Emily’s Forest—Painting and Drawing

SCHOOL PROGRAM LESSON PLAN – 7 to 9

Emily’s Forest—Painting and Drawing

 

Final Project Description:

A sketch and an acrylic painting.

 

Description:

Emily Carr would often sketch while walking in the woods and later use the sketch as the basis for the paintings that she worked on in the studio. Students will select their favourite Emily Carr painting to sketch in the Gallery and then make an acrylic painting from the sketch when they return to the studio.

 

Theory (taken from the BC Curriculum PLOs)

Students will:

-       Analyse visual arts styles from a variety of contexts.

-       Assess and visually respond to the purpose of artwork, subject matter and materials

-       Use vocabulary related to 2D art forms and image development

-       Personalize ideas and information

-       Explain relationships among ideas and information

 

Workshop Duration: 60 minutes

In Gallery: 10 minutes to make a sketch of one of Carr’s paintings

In studio: 5 minutes to demonstrate colour mixing, 40 minutes to work on painting, 5 minutes for wrap up and possible discussion or look at other’s work to end class.

 

Prep:

-       Set up a demo station in the centre of the room to demonstrate colour mixing, and displaying the demo sketch and painting

-       Set up each child’s station with the necessary materials (listed below)

 

Materials:

Clipboard with 1 piece of canson sketch paper & pencil

Tabletop easel with canvas

Water buckets and a selection of brushes

Colour wheels

Palettes

Acrylic paint

 

Before students begin, ensure they write their name on the back of their work!!

 

Discussion:

End the exhibition tour in the Emily Carr room. Talk about Emily Carr’s process:

 

(from the VAG’s Teacher’s Guide)

Emily Carr often created sketches for her landscapes out in nature, where she could study the colours and textures of the trees, foliage, lakes and sky, and observe the way light, wind and weather affected her subjects.
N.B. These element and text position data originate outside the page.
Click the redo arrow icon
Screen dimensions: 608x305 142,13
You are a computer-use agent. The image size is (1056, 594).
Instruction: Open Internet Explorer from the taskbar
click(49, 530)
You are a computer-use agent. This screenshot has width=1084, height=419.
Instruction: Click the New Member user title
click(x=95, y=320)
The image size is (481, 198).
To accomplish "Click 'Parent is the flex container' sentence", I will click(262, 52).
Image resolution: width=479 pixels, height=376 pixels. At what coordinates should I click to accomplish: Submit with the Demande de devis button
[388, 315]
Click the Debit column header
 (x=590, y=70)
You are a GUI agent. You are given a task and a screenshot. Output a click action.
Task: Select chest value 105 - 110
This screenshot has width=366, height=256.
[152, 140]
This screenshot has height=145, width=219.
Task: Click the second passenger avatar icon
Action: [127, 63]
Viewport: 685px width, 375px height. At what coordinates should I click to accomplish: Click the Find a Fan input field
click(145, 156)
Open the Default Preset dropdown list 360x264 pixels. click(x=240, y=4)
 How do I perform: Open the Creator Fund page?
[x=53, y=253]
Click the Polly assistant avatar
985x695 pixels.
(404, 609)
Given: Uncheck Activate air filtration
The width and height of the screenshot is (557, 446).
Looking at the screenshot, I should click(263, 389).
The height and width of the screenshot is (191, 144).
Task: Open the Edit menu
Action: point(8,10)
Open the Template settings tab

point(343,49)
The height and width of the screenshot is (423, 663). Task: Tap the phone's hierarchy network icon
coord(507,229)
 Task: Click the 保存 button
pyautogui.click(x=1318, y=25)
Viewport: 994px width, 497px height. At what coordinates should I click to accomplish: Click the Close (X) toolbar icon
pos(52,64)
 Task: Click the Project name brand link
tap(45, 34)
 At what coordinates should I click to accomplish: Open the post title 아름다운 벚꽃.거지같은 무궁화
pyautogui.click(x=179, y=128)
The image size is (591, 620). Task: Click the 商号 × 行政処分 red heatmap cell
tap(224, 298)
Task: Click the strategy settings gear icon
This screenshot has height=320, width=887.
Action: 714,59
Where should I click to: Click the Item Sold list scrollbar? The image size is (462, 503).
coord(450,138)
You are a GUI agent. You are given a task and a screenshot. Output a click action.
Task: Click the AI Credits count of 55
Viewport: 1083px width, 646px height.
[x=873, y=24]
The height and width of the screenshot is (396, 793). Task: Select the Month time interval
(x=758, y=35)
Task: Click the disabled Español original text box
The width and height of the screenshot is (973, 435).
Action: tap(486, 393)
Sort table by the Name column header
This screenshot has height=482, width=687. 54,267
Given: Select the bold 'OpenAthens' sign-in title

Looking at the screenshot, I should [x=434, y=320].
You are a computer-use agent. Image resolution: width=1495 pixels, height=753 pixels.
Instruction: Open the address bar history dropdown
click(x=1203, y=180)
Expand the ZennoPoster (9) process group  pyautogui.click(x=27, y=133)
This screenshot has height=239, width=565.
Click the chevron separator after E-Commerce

Carr began sketching in charcoal, but later developed a technique of thinning out oil paints with gasoline, which enabled her to create quick, colourful sketches. She would take the sketches she had accumulated out in the field back into the studio, and there she would make oil paintings based on—but not exactly the same as—her sketches.

 

Emily Carr wrote the following passage in her book Growing Pains:

“Outdoor study was as different from studio study as eating is from drinking. Indoors we munched and chewed our subjects. Fingertips roamed objects feeling for bumps and depressions. We tested textures, observed contours. Sketching outdoors was a fluid process, half looking, half dreaming, awaiting invitation from the spirit of the subject to ‘come, meet me half way.’ Outdoor sketching was as much longing as labour. Atmosphere, space cannot be touched, bullied like the vegetables of still life or like the plaster casts. These space things asked to be felt not with fingertips but with one’s whole self.”

Ask students to select the painting that they enjoy the most, and to create a quick sketch from it. Give them a clear timeline: they will have 10 minutes to sketch, and then 40 minutes in the studio to make a painting based on the sketch.

 

Demonstration:

Explain and demonstrate colour theory and colour mixing. Students will create their palettes by mixing the primary colours. Using the projector or computer, display (http://www.worqx.com/color/color_wheel.htm ) and discuss the terms:

·       Primary

·       Secondary

·       Tertiary

·       Complementary

·       Analogous

Using the demo painting and sketch, explain how students should use their sketch as reference, but be loose and allow the painting to evolve as it is worked on. They are not to create replicas of Carr’s works, but rather use them as a reference, or a starting point, to creating their own works.

 

Creation & Analysis:

Ask students to begin by writing their names on the back of the canvas, and then to start by mixing their palette. What colours are they looking to use?

As students work, offer assistance in technique and colour mixing.

 

Review:

Discuss the process, how easy or hard it was to create the work, the differences between making the sketch and creating the painting, and the process of changing media and reworking an idea. Ask students if any of the sketches could stand alone as finished works. Do they prefer any of their sketches to their final paintings? Why or why not?

 

SUPPLEMENTAL MATERIAL

http://www.worqx.com/color/color_wheel.htm

Carr, Emily. Growing Pains. Vancouver: Douglas and MacIntyre, 2005.